_About this task_. Transcribe the records in full.

_Input_.
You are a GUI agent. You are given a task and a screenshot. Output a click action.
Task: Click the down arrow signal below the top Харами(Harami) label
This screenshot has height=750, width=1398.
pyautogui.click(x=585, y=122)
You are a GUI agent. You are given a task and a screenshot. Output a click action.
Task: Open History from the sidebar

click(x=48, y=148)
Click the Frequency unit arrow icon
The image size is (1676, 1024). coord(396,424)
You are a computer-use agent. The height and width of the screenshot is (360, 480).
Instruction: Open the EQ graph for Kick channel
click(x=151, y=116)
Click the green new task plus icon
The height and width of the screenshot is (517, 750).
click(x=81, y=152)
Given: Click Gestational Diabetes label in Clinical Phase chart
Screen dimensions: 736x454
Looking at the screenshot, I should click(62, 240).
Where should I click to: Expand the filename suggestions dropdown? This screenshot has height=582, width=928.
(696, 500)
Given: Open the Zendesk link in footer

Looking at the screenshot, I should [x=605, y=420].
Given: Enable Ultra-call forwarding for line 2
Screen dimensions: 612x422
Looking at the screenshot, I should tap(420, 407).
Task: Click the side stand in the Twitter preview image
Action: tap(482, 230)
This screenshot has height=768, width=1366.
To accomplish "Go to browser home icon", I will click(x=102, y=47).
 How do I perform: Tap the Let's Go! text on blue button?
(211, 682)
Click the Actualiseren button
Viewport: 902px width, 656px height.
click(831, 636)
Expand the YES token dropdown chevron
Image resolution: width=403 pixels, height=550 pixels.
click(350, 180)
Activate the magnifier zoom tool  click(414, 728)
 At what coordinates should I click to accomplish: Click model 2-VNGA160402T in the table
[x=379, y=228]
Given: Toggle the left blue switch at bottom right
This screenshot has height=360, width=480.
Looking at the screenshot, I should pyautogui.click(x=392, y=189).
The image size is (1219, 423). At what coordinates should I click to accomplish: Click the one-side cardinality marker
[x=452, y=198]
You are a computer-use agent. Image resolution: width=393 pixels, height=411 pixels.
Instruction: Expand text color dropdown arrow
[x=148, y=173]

_Task output_.
You are a GUI agent. You are given a task and a screenshot. Output a click action.
Task: Click the down arrow signal below the top Харами(Harami) label
This screenshot has height=750, width=1398.
pyautogui.click(x=585, y=122)
You are a GUI agent. You are given a task and a screenshot. Output a click action.
Task: Open History from the sidebar

click(x=48, y=148)
Click the Frequency unit arrow icon
The image size is (1676, 1024). coord(396,424)
You are a computer-use agent. The height and width of the screenshot is (360, 480).
Instruction: Open the EQ graph for Kick channel
click(x=151, y=116)
Click the green new task plus icon
The height and width of the screenshot is (517, 750).
click(x=81, y=152)
Given: Click Gestational Diabetes label in Clinical Phase chart
Screen dimensions: 736x454
Looking at the screenshot, I should click(62, 240).
Where should I click to: Expand the filename suggestions dropdown? This screenshot has height=582, width=928.
(696, 500)
Given: Open the Zendesk link in footer

Looking at the screenshot, I should [x=605, y=420].
Given: Enable Ultra-call forwarding for line 2
Screen dimensions: 612x422
Looking at the screenshot, I should tap(420, 407).
Task: Click the side stand in the Twitter preview image
Action: tap(482, 230)
This screenshot has height=768, width=1366.
To accomplish "Go to browser home icon", I will click(x=102, y=47).
 How do I perform: Tap the Let's Go! text on blue button?
(211, 682)
Click the Actualiseren button
Viewport: 902px width, 656px height.
click(831, 636)
Expand the YES token dropdown chevron
Image resolution: width=403 pixels, height=550 pixels.
click(350, 180)
Activate the magnifier zoom tool  click(414, 728)
 At what coordinates should I click to accomplish: Click model 2-VNGA160402T in the table
[x=379, y=228]
Given: Toggle the left blue switch at bottom right
This screenshot has height=360, width=480.
Looking at the screenshot, I should pyautogui.click(x=392, y=189).
The image size is (1219, 423). At what coordinates should I click to accomplish: Click the one-side cardinality marker
[x=452, y=198]
You are a computer-use agent. Image resolution: width=393 pixels, height=411 pixels.
Instruction: Expand text color dropdown arrow
[x=148, y=173]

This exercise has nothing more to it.